Pointing records for screenshots and pages:
────────────────────

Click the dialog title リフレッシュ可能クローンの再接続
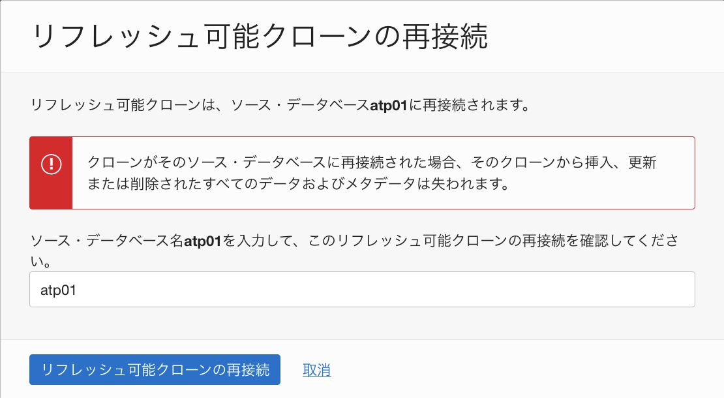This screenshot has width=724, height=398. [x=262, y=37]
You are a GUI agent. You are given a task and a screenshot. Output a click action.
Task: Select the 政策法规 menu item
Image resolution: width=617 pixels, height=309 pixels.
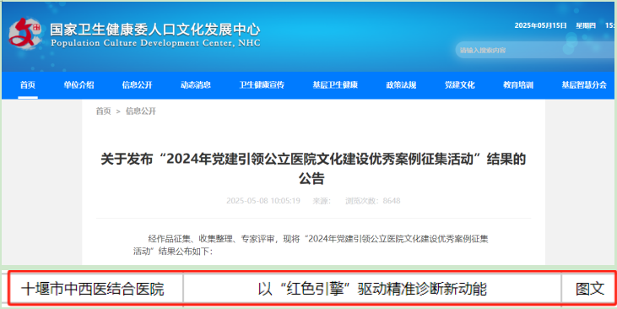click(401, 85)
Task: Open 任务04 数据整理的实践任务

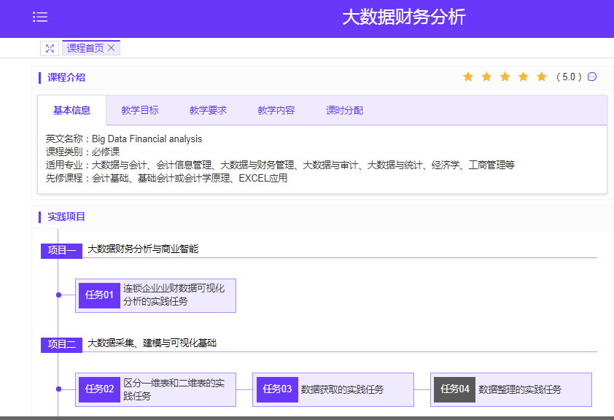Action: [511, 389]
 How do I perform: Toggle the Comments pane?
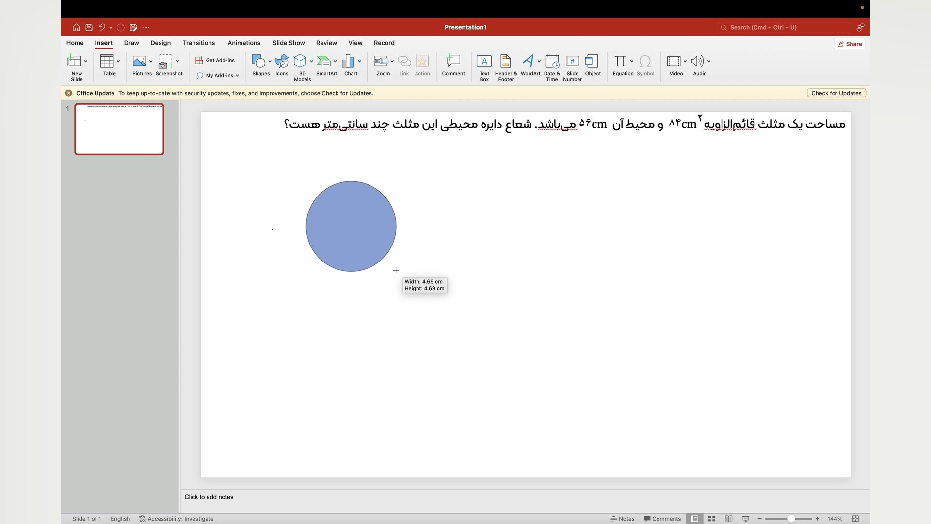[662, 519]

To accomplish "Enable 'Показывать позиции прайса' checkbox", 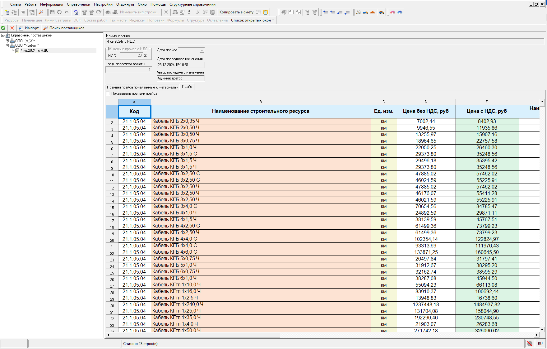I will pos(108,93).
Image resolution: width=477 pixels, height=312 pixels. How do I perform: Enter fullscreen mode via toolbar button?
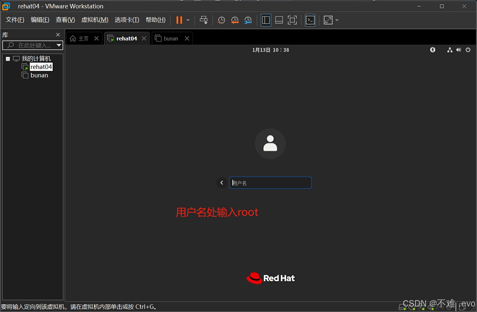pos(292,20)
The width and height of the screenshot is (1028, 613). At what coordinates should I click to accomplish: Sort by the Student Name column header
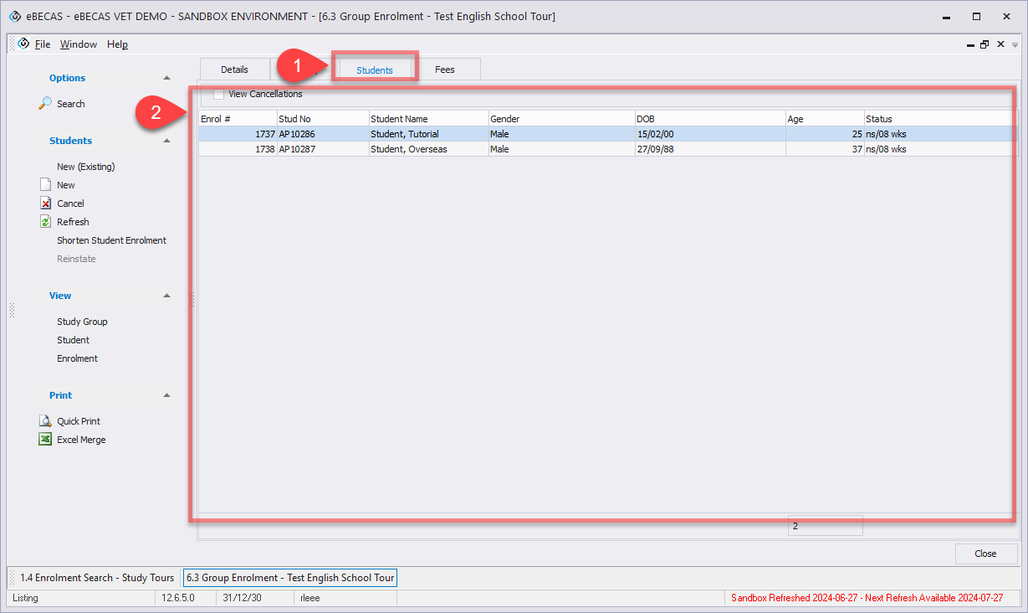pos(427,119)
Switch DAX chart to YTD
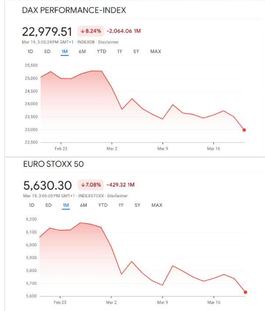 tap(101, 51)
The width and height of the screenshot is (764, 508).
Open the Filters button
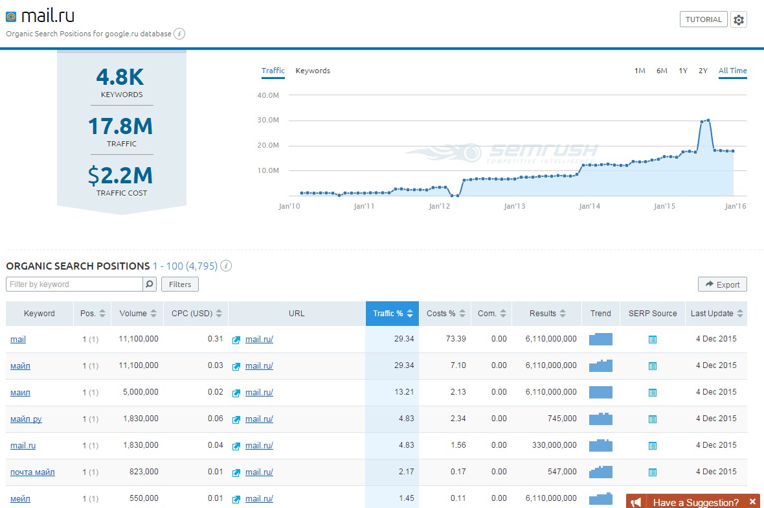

────────────────────

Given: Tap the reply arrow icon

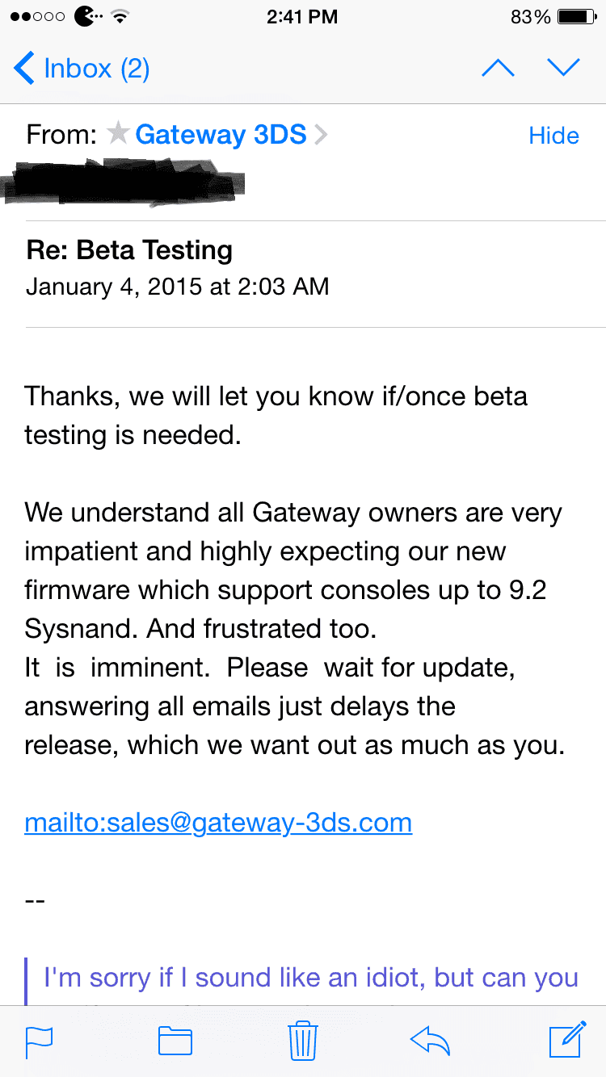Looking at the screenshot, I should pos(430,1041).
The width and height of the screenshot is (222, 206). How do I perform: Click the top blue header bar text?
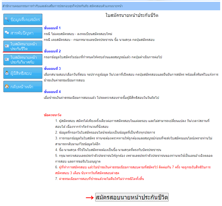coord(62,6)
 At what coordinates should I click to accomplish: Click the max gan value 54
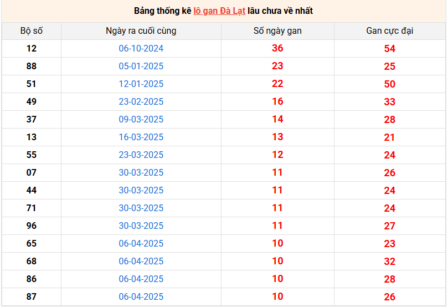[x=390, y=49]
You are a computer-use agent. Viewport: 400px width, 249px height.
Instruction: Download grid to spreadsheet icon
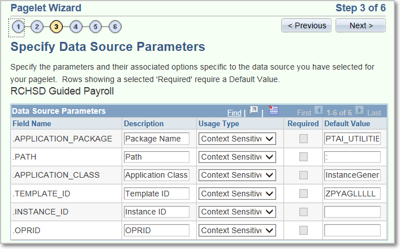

────────────────────

» **PROBLEM TO SOLVE**:
Give the lines from the one containing "Image resolution: width=477" through the one containing "Open the Filters button" as a numbered list, skipping blank lines and omitting the pictures.

» **THE ANSWER**:
1. Image resolution: width=477 pixels, height=312 pixels. How do I perform: Enter fullscreen mode via toolbar button?
2. pos(292,20)
3. The width and height of the screenshot is (1028, 613). At what coordinates should I click to accomplish: Sort by the Student Name column header
4. pos(427,119)
5. Switch DAX chart to YTD
6.  tap(101, 51)
7. The width and height of the screenshot is (764, 508).
8. Open the Filters button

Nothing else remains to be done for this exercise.